Las autocracias, no son solo atribuibles a una simple derechización (tenemos los casos de Venezuela o Nicaragua, que se autodefinen como izquierdistas), inicialmente pueden atraer a una buena parte de la población por sus reclamos populistas. La ensayista conservadora Anne Applebaum destaca tres elementos como factores esenciales para comprender esas situaciones: El primero, atribuir la responsabilidad de los problemas a la oposición oa un enemigo externo (los inmigrantes son utilísimos en ese sentido). El segundo, propone soluciones fáciles: “Con frecuencia las personas se sienten atraídas por las ideas autoritarias porque les molesta la complejidad; les disgusta la división, prefieren la unidad”. El tercero, apelar a discursos pesimistas y en definitiva al miedo: "Estados Unidos está condenado, Europa está condenada, la civilización occidental está condenada. Los responsables de tanto desvarío son la inmigración, la corrección política, la cultura, el establishment, la izquierda y los demócratas".

Por supuesto, ese mecanismo no funcionaría si no contuviera elementos verosímiles para grandes sectores de la sociedad.
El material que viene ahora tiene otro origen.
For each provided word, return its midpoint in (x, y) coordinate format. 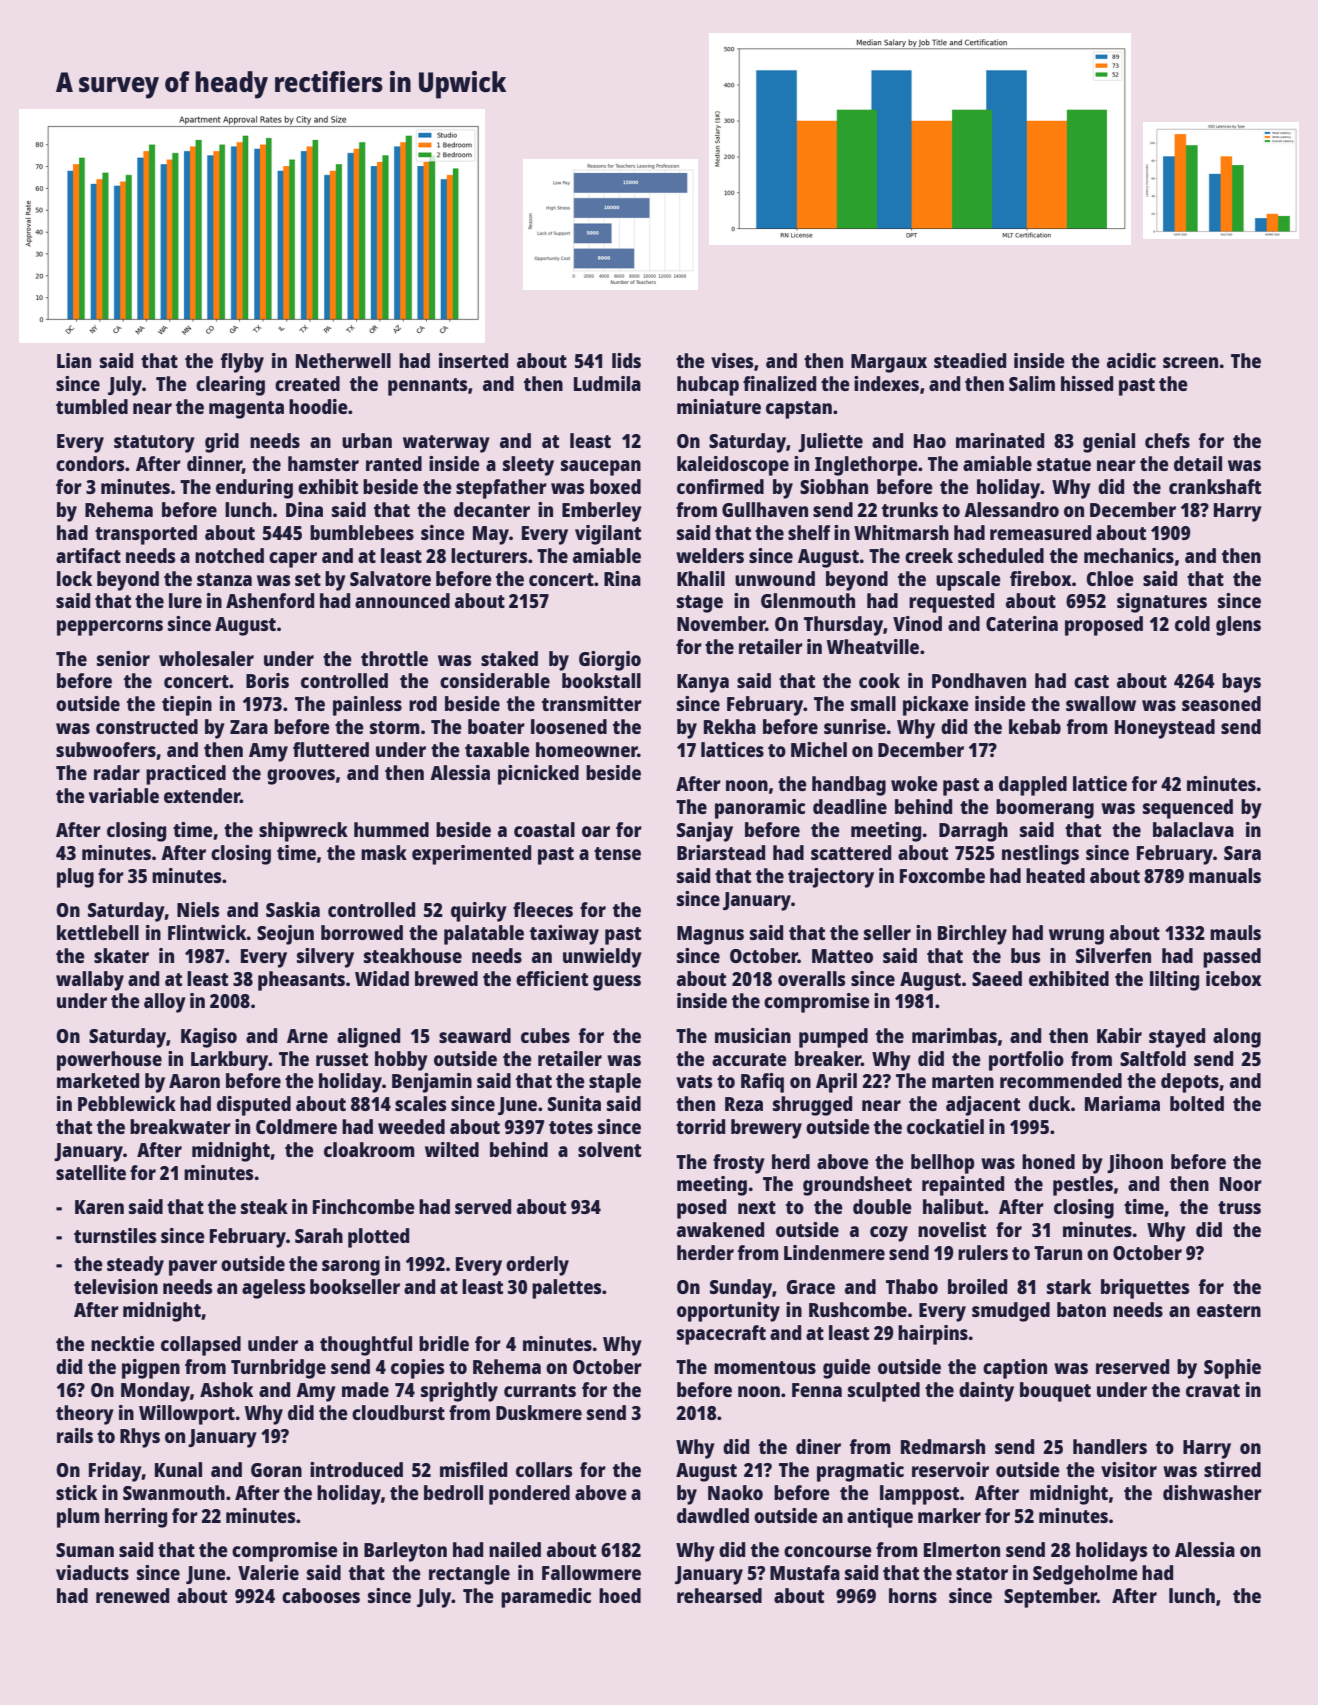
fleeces (543, 909)
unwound (775, 578)
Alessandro (1011, 509)
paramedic (546, 1598)
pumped (833, 1038)
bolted (1197, 1103)
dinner (214, 465)
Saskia (293, 909)
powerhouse (109, 1061)
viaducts (92, 1572)
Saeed (997, 978)
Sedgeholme (1085, 1575)
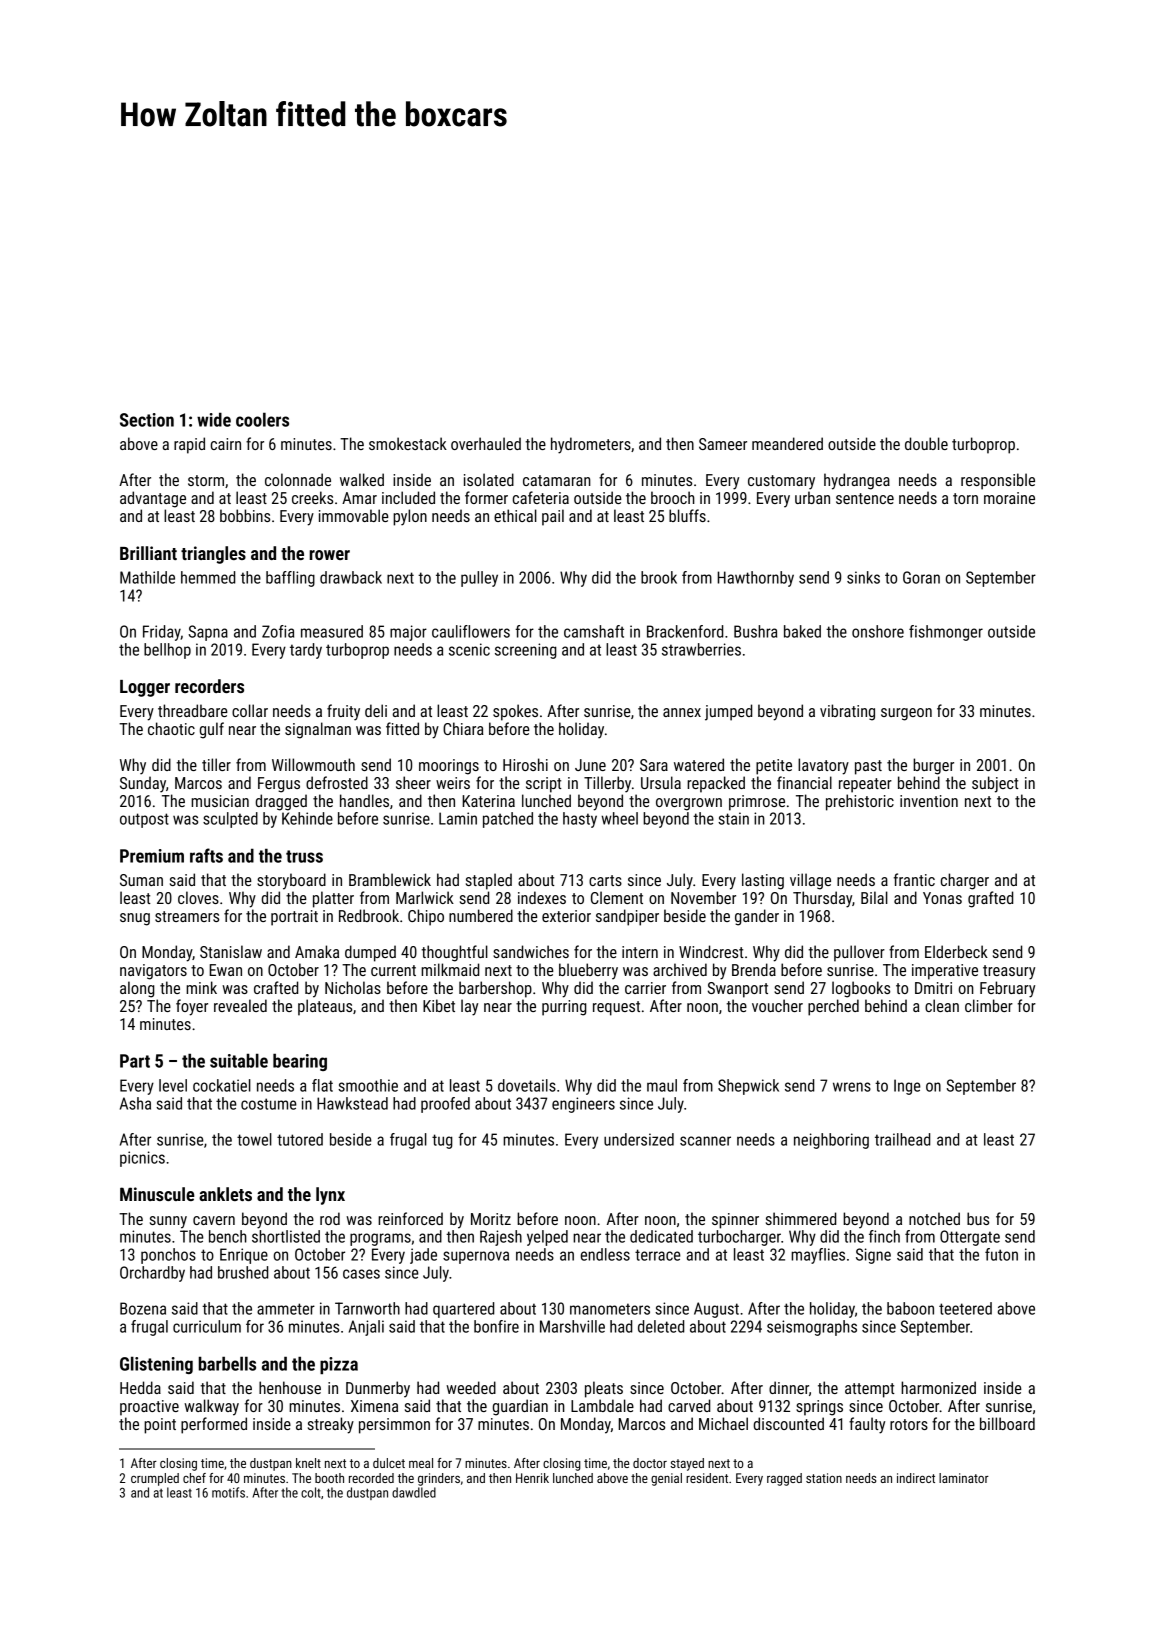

Hemos de ser honestos con nosotros mismos y reconocer unas fuerzas progresistas, en ocasiones timoratas respecto a determinadas cuestiones como, por ejemplo, la inmigración (ya que no siempre ponen en práctica lo que defienden en sus documentos) o el alejamiento de los gobernantes de los problemas reales y que preocupan a la ciudadanía, mientras que personajes como Marine Le Pen Javier Milei o el propio Donald Trump dicen identificarse con los problemas de los trabajadores.

La compleja situación geopolítica actual favorece claramente a las fuerzas autoritarias y populistas. Pero es que además la actitud de la Administración norteamericana nos aboca de nuevo a un mundo bipolar, quizás no exactamente igual al anterior a 1989 pero con grandes similitudes, con Estados Unidos y algunos aliados de un lado, el binomio China-Rusia por otro y la UE entre dos aguas.

La cuestión de fondo es que las democracias liberales encajan mal con el miedo. Vivimos en una cultura del miedo y eso nos atenaza y nos impide, y ese es el caldo de cultivo para que las autocracias avancen. Hemos de reaccionar. No queda otra.